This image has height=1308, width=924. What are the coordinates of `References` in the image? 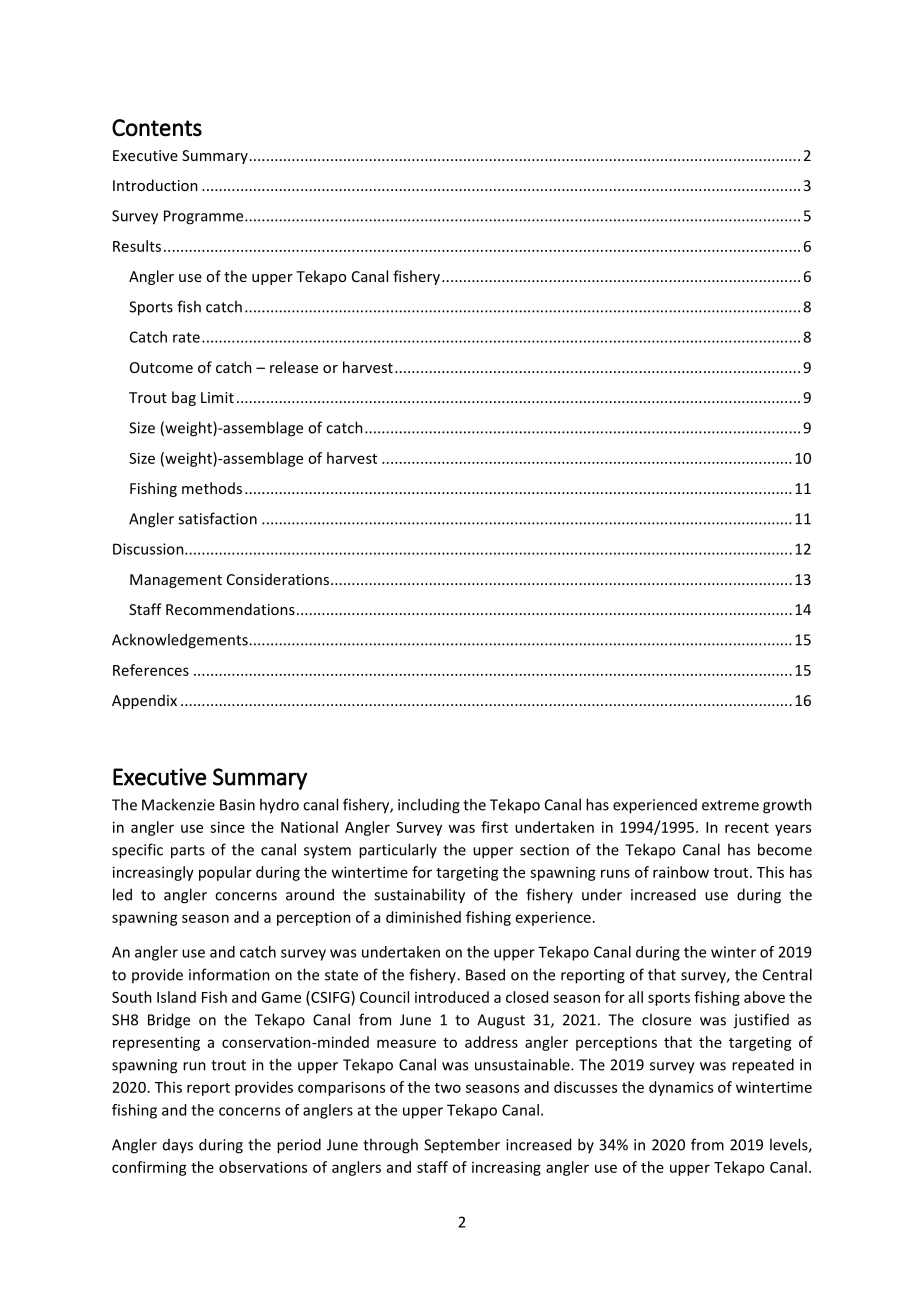 It's located at (151, 670).
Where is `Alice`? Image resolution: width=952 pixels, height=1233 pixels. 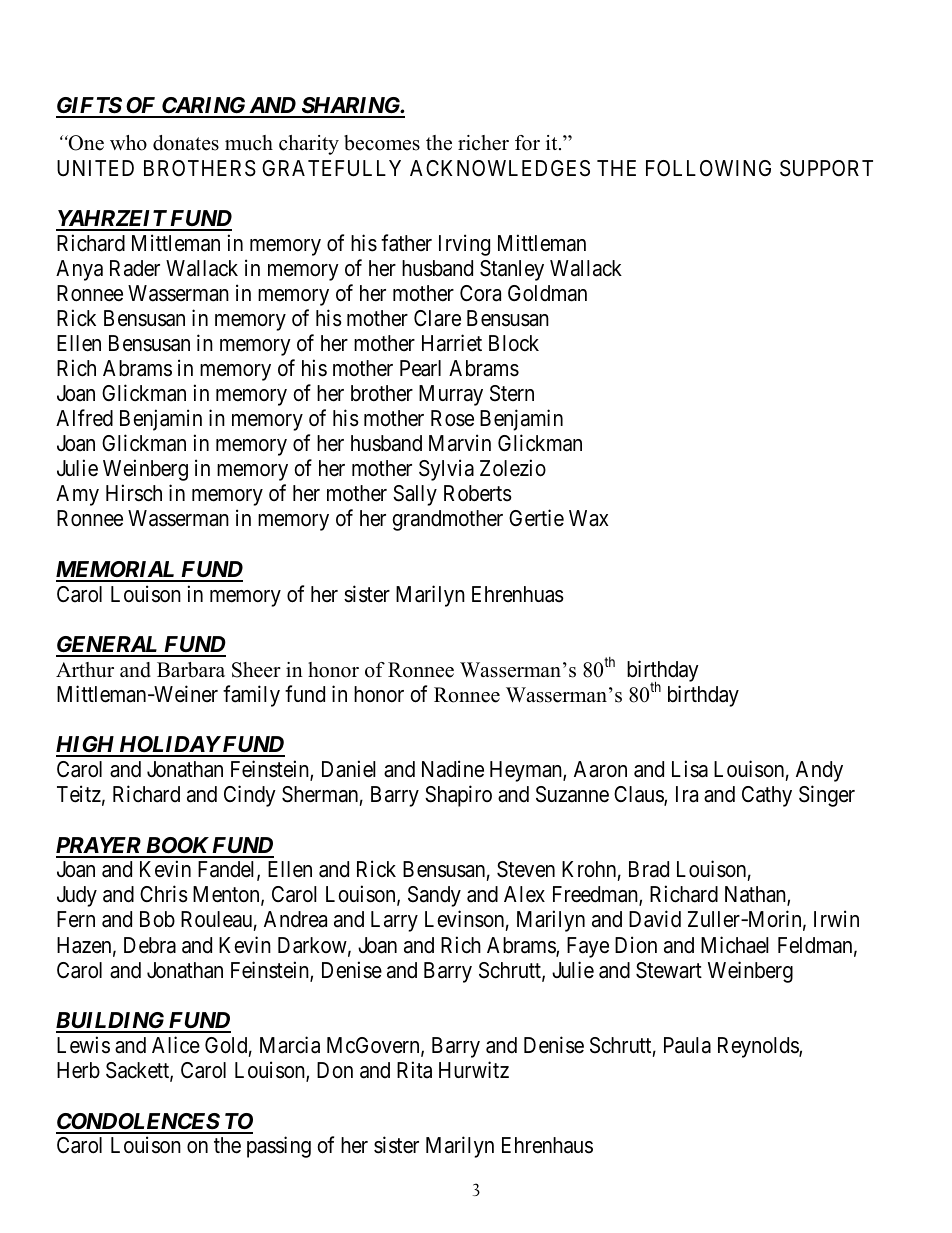 Alice is located at coordinates (176, 1045).
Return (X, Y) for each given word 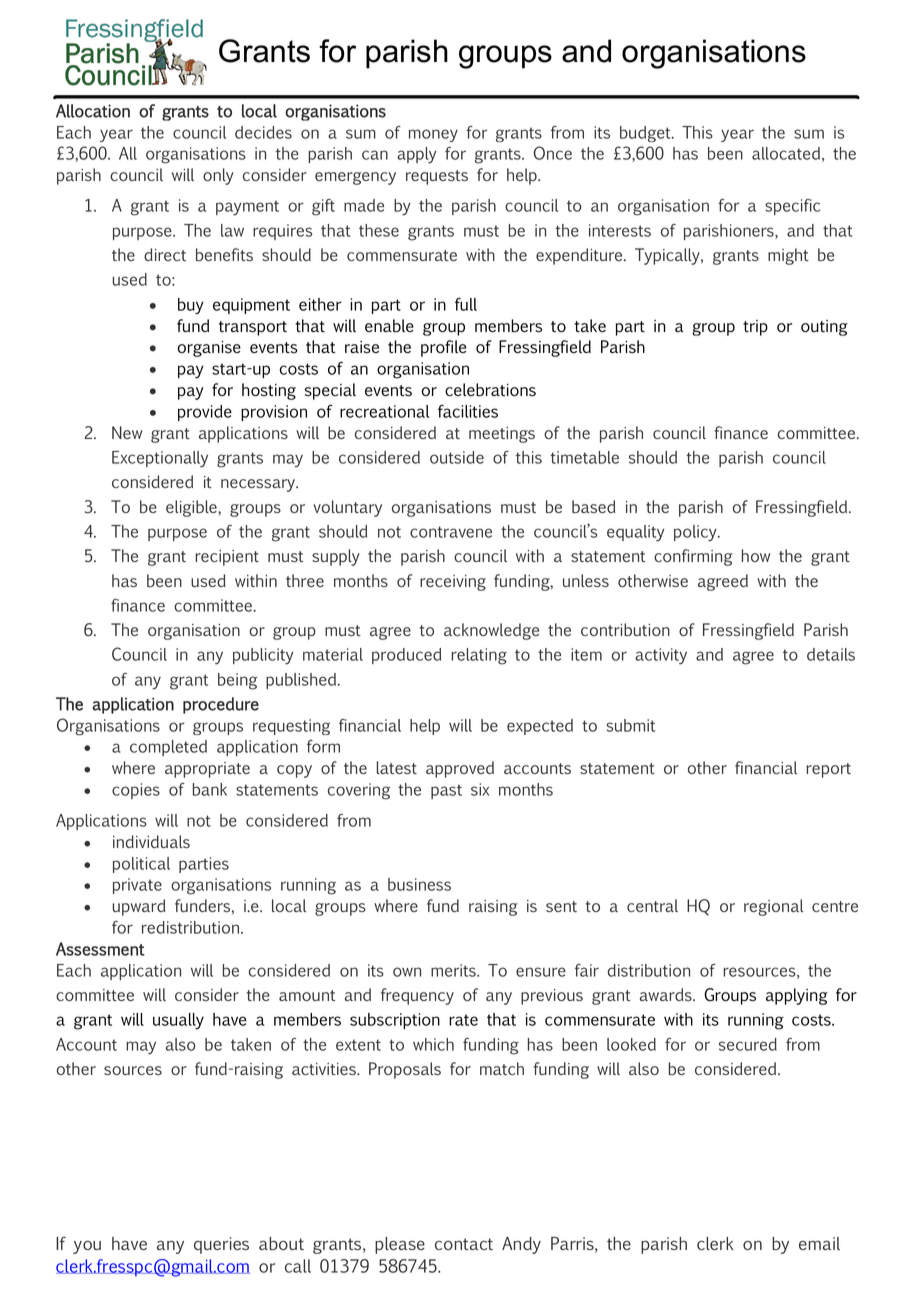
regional (774, 907)
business (419, 884)
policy (696, 533)
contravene (451, 532)
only (218, 176)
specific (792, 207)
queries (221, 1245)
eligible (192, 508)
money (433, 135)
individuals (151, 841)
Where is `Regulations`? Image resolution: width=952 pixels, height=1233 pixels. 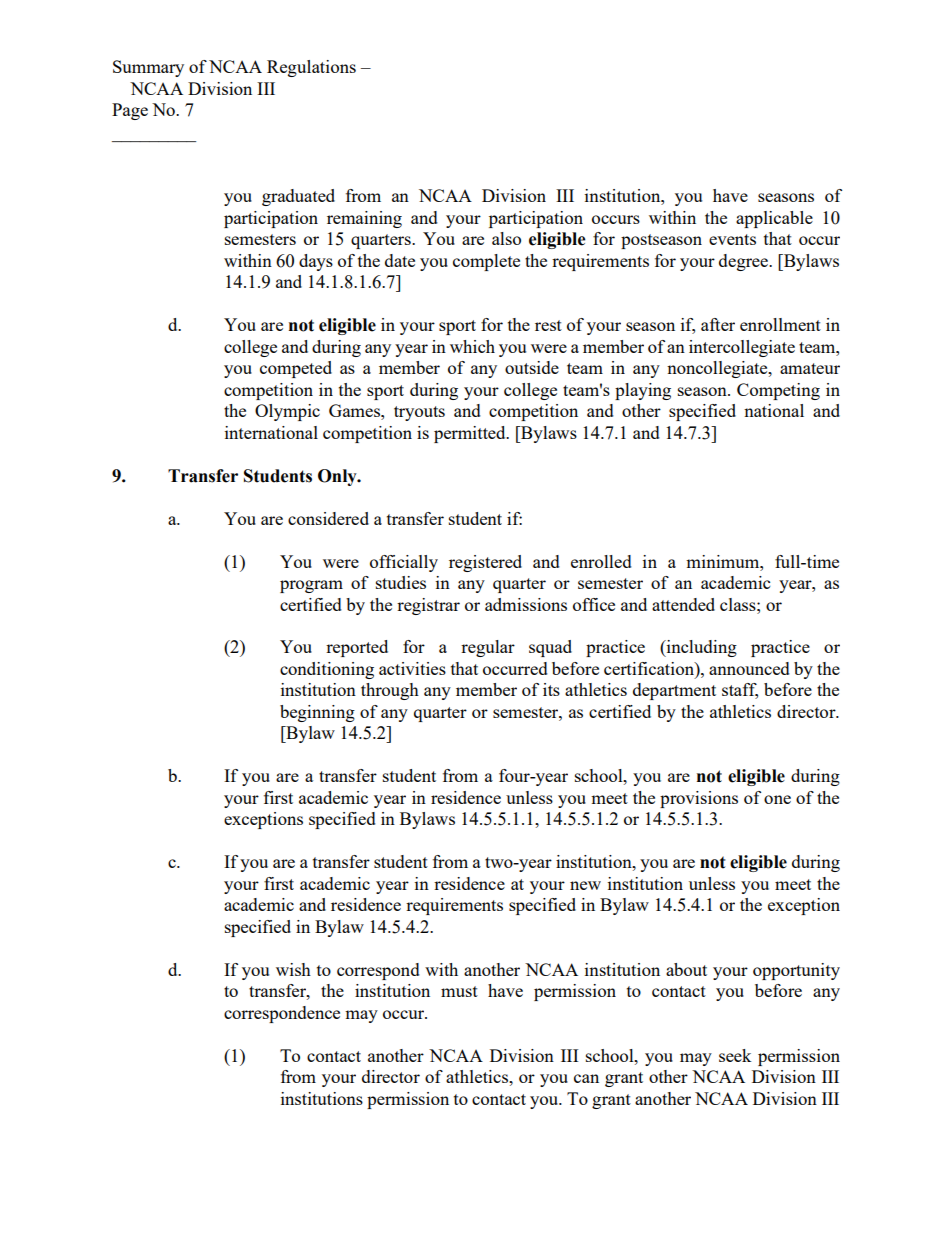 Regulations is located at coordinates (311, 68).
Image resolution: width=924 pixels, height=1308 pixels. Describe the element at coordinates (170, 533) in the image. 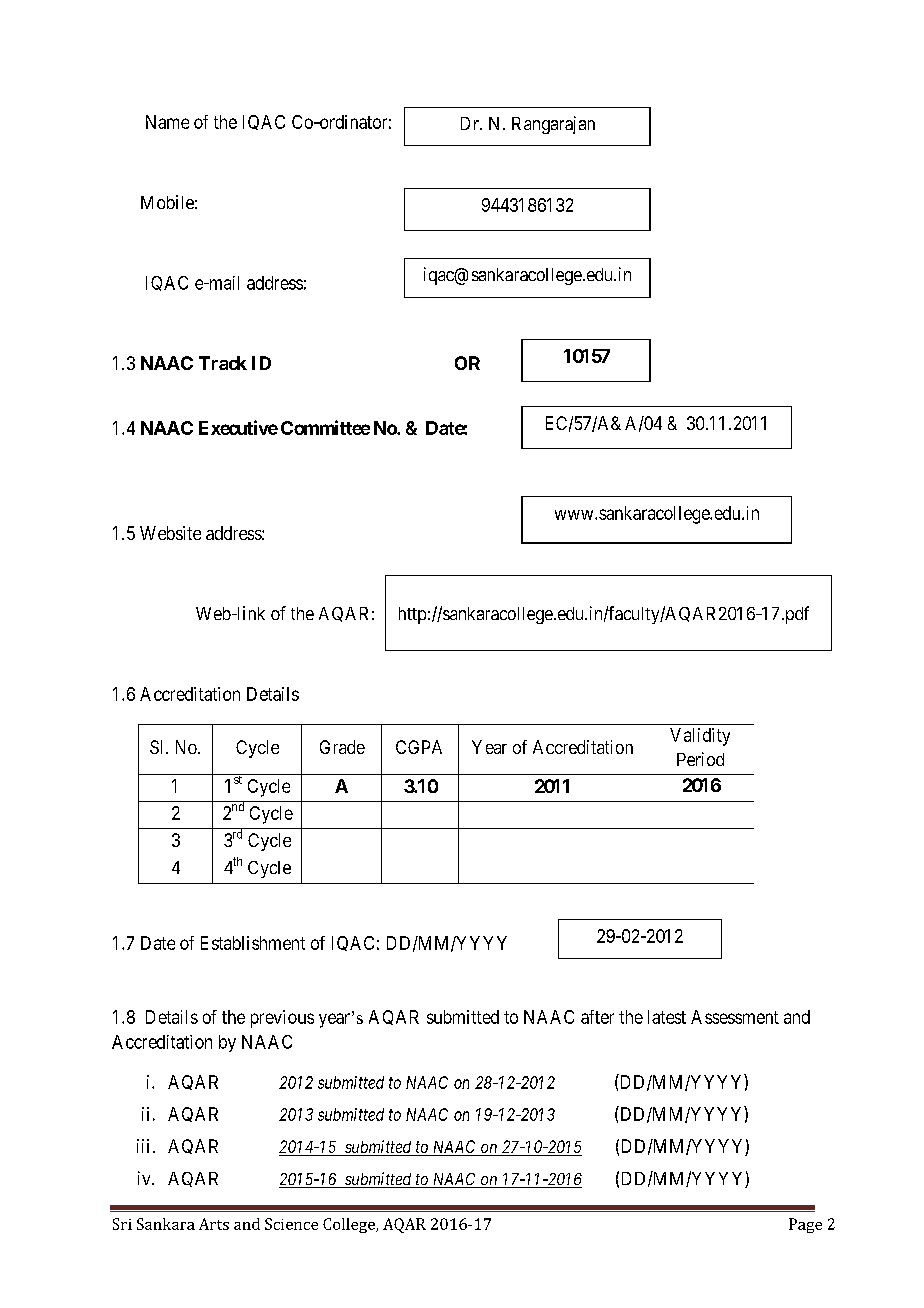

I see `Website` at that location.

================================

Stated goal: Output the stretch of records from the line containing "Image resolution: width=924" through the end of the records as a Markdown table with the columns Row and Line, numbering each row and skipping blank lines. Leave the pictures out.

Full response:
| Row | Line |
|---|---|
| 1 | Image resolution: width=924 pixels, height=1308 pixels. Describe the element at coordinates (170, 533) in the image.  |
| 2 | I see `Website` at that location. |